**PROVIDED INFORMATION:**
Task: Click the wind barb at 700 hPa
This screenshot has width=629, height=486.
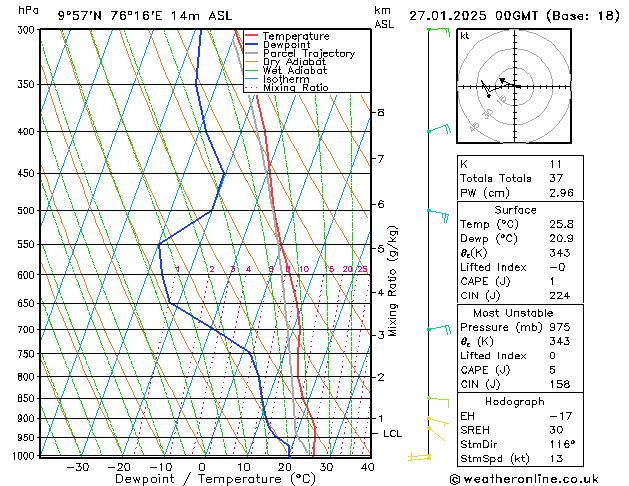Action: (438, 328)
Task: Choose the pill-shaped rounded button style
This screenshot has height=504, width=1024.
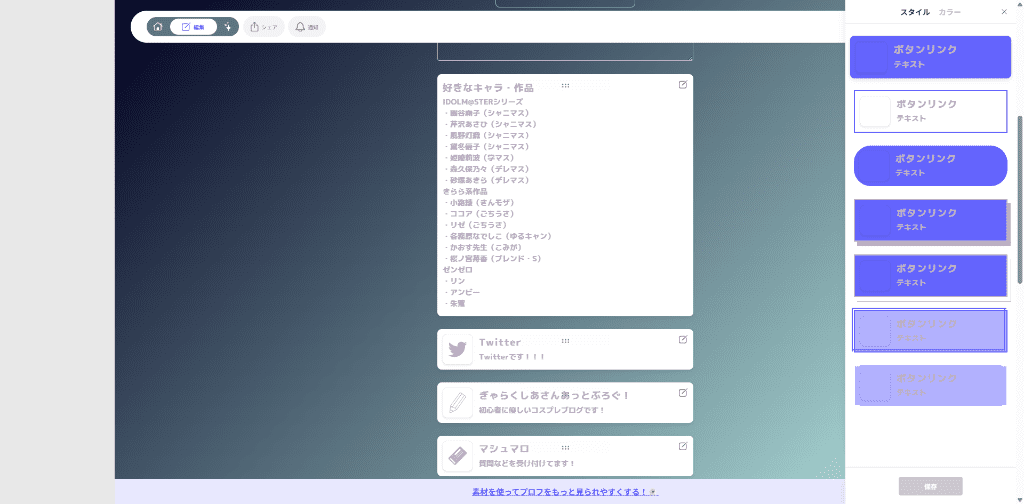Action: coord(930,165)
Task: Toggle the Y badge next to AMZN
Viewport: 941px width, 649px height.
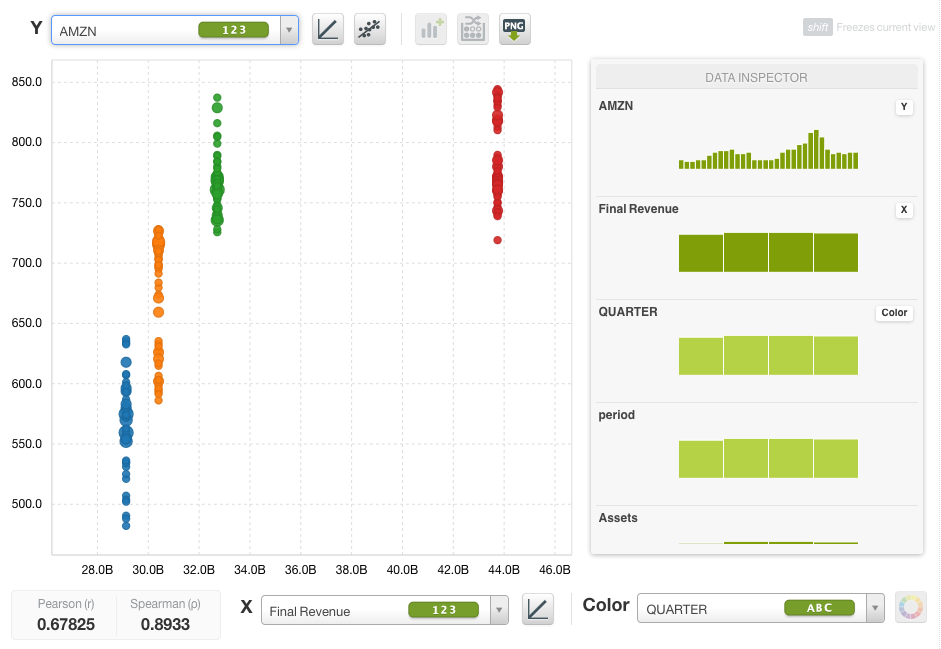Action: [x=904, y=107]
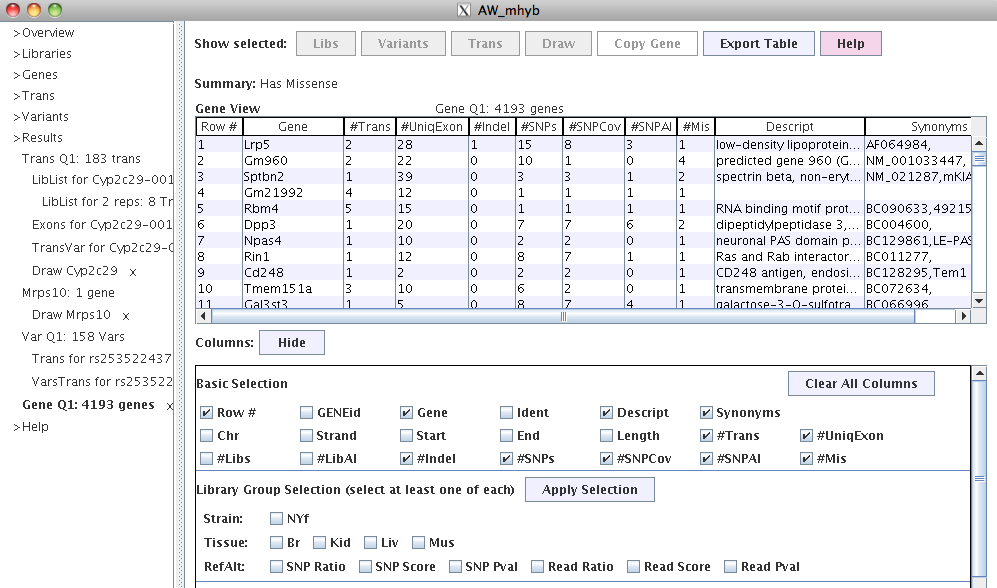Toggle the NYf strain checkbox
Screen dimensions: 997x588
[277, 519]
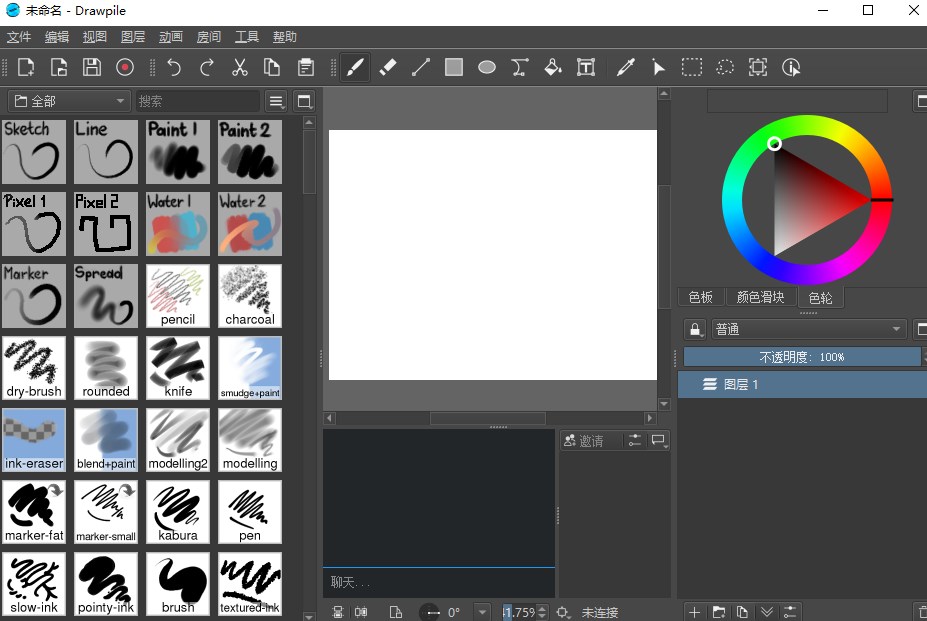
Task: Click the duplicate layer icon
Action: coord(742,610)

**WHAT THE TASK REQUIRES:**
No picture belongs in the answer; the rest of the records must be repeated exactly.

**REPLY TO THE EXERCISE:**
Task: Click the wind barb at 700 hPa
This screenshot has width=629, height=486.
Action: (438, 328)
Task: Choose the pill-shaped rounded button style
This screenshot has height=504, width=1024.
Action: coord(930,165)
Task: Toggle the Y badge next to AMZN
Viewport: 941px width, 649px height.
Action: [x=904, y=107]
Toggle the NYf strain checkbox
Screen dimensions: 997x588
[277, 519]
Task: Click the duplicate layer icon
Action: coord(742,610)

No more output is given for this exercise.